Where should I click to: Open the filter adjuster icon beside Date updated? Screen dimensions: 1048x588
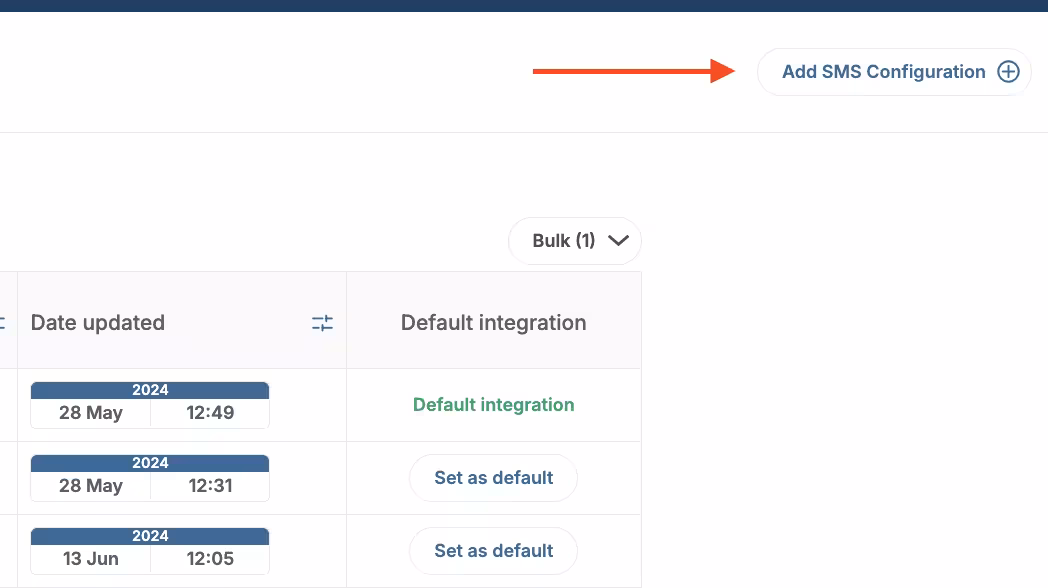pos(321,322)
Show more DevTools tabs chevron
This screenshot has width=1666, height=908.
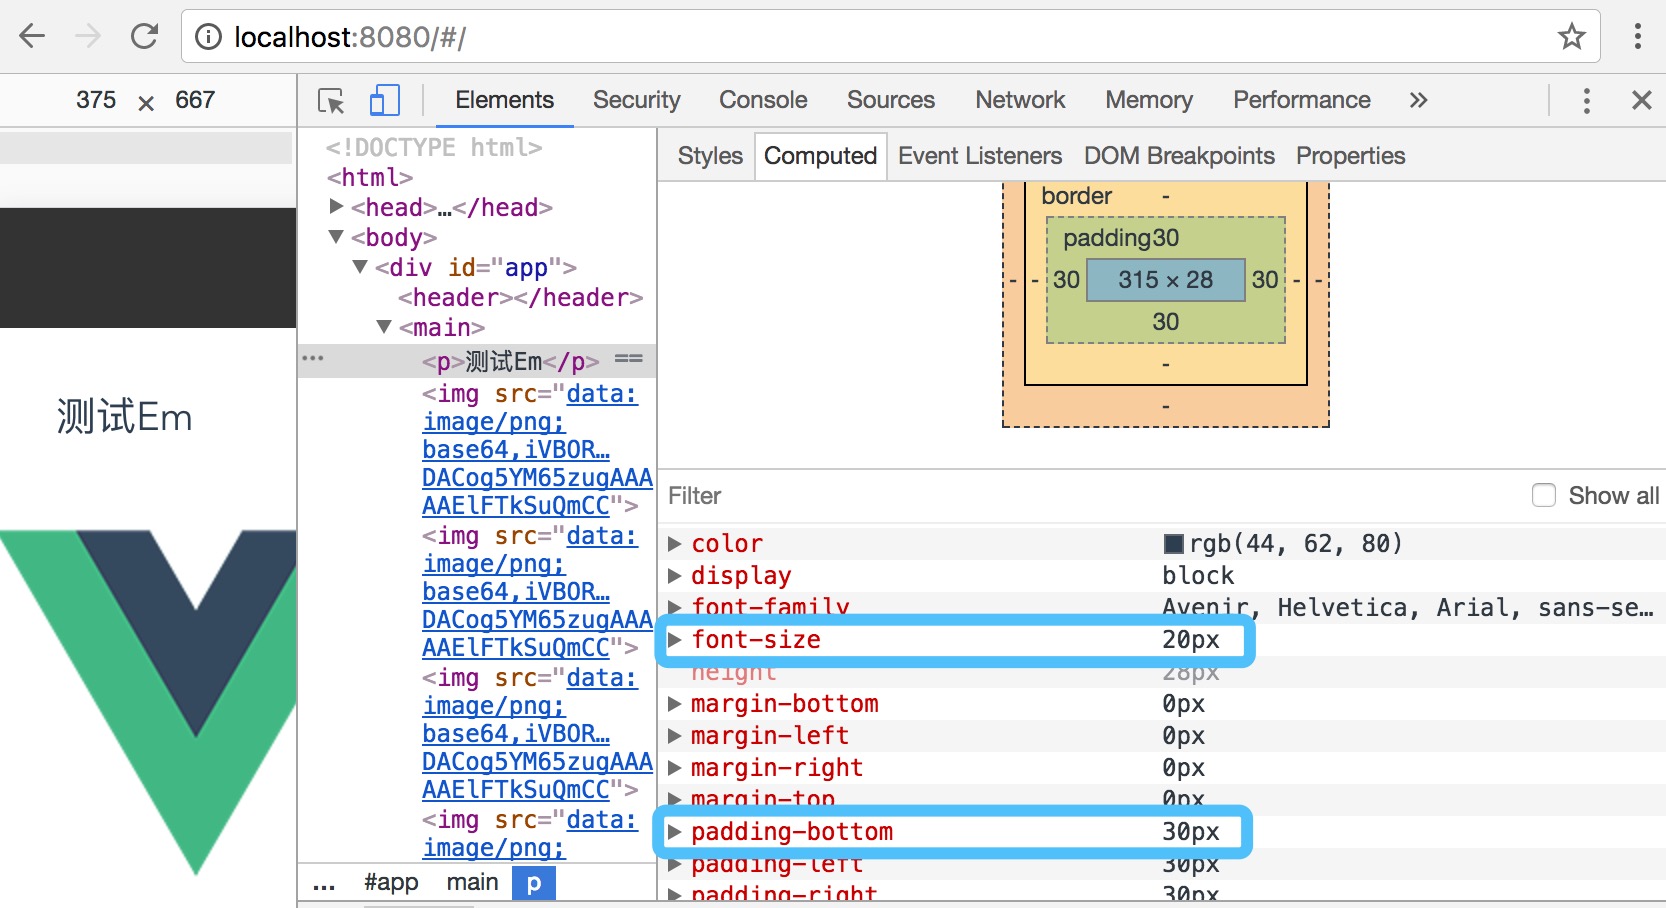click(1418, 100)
-------
* WORK TASK
Transcribe all lines above exactly, skipping pictures.

* RESPONSE BELOW
Where should I click to: Open the filter adjuster icon beside Date updated? Screen dimensions: 1048x588
pos(321,322)
Show more DevTools tabs chevron
This screenshot has width=1666, height=908.
click(1418, 100)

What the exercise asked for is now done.